START Passage for review

4. Re-evaluating Their Values
Physicians may find themselves reevaluating their values. Everything the person does will revolve around the work they need to do. In the past, they might have had values about spending time with their families or always staying close to their beliefs with their church. Now they have changed things around, and if it has to do with work and the things they need to get done, that is the only value. They will cast their friends and family to the side. They will say that they can get to that at a later time, but the work keeps on coming, and they just never get to the things that they promise. Work starts to take more and more of their time, and it becomes a spiral of forgetting everything else and concentrating on work.
5. Displacement of Conflicts
Even after too much hard work, when the person becomes aware that they are unable to give some output, this leads to the start of a crisis and can be characterized as a physical symptom of physician burnout.
6. Denying Emerging Problems
Physicians may find that they deny any changes in themselves. They find themselves denying any problems by cutting off social relationships and interactions. If they are forced into social situations, they may become more sarcastic and aggressive in their interactions. They will deny changes in themselves and blame work and a lack of time for the changes that others may see in them.
7. Being Devoid of Energy
As a hectic routine has already consumed all of a physician’s energy, they become completely dull physically and emotionally. Over time, your energy levels will go down and down until it is pretty much gone. It is not easy to get the smiles up and the happiness that you need when your energy is gone; people might see you as almost lifeless and dull when they’re around you.
8. Behavioral Changes
Many physicians who are going through physician burnout will find that it is difficult to keep the same behavior they have in the past. They might be worn out from the lack of sleep and the stress going on in their lives; often, this is enough to make them feel different and act out in a way that is more aggressive and irritated even at people who do not deserve it.
9. Withdrawal
Physicians may start withdrawing from everything except work. They will no longer find joy in other activities they used to love. Feelings of hopelessness and confusion can lead to further errors and consequently causes back pain, high blood pressure, and changes in body weight.
The physician going through this burnout will only care about work and let other social interactions be put to one side if you start to back out of the other relationships, which you used to enjoy because you are worried about getting work done all of the time or feel like work comes before anything and everything else, it might be time to get some help before burnout comes.
10. Inner Emptiness
By now, physicians will have been going through many changes in their work and social lives. This can leave one of these social encounters feeling empty inside. To fill this void, some may turn to food, sex, drugs, or alcohol to compensate for that empty feeling. More often than not, the individual will partake in these activities to excess.
11. Depression
Such prolonged stress leads to depression, in which the physician feels hopeless and exhausted. Indifferent to what is going on around them and having no interest in what the future holds, life begins to lose the meaning it once had for them. Suicidal thoughts also arise in their minds.
12. Burnout Syndrome
After going through the other phases, whether the physician experiences all of them or not, burnout is inevitable. Once a physician becomes burned out, it causes a relatively specific physical, mental, and emotional collapse. It leads to an increased risk of gastric and cardiovascular problems as well as possible suicidal behavior.
Physicians who suffer from this stage will get into some real trouble. They are so burned out and need so much help to get out of the cycle that they often will not recognize there is even a problem (denial), or they do not know where to turn to get the help that they need.

END Passage for review

Summarize the passage on physician burnout in three sentences.

START Information provided

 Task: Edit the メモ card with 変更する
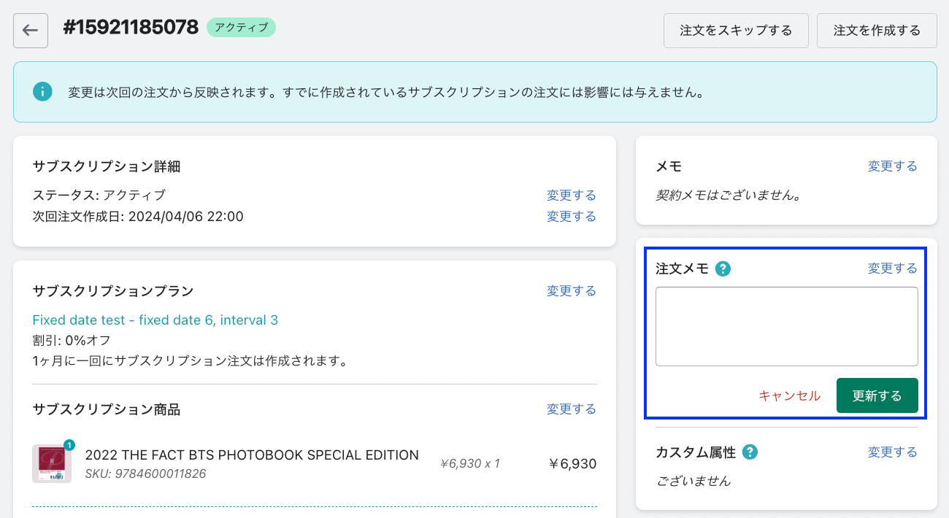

END Information provided

§ **Solution to this problem**:
In the phases before burnout, physicians may make work their only value, deny changes in themselves, run out of energy, turn aggressive and irritable, and withdraw from everything except work. Some try to fill the resulting inner emptiness with food, sex, drugs, or alcohol, and prolonged stress leads to depression marked by hopelessness, exhaustion, and suicidal thoughts. Burnout itself brings a physical, mental, and emotional collapse with a higher risk of gastric and cardiovascular problems and possible suicidal behavior, and those affected often don't recognize the problem or don't know where to turn for help.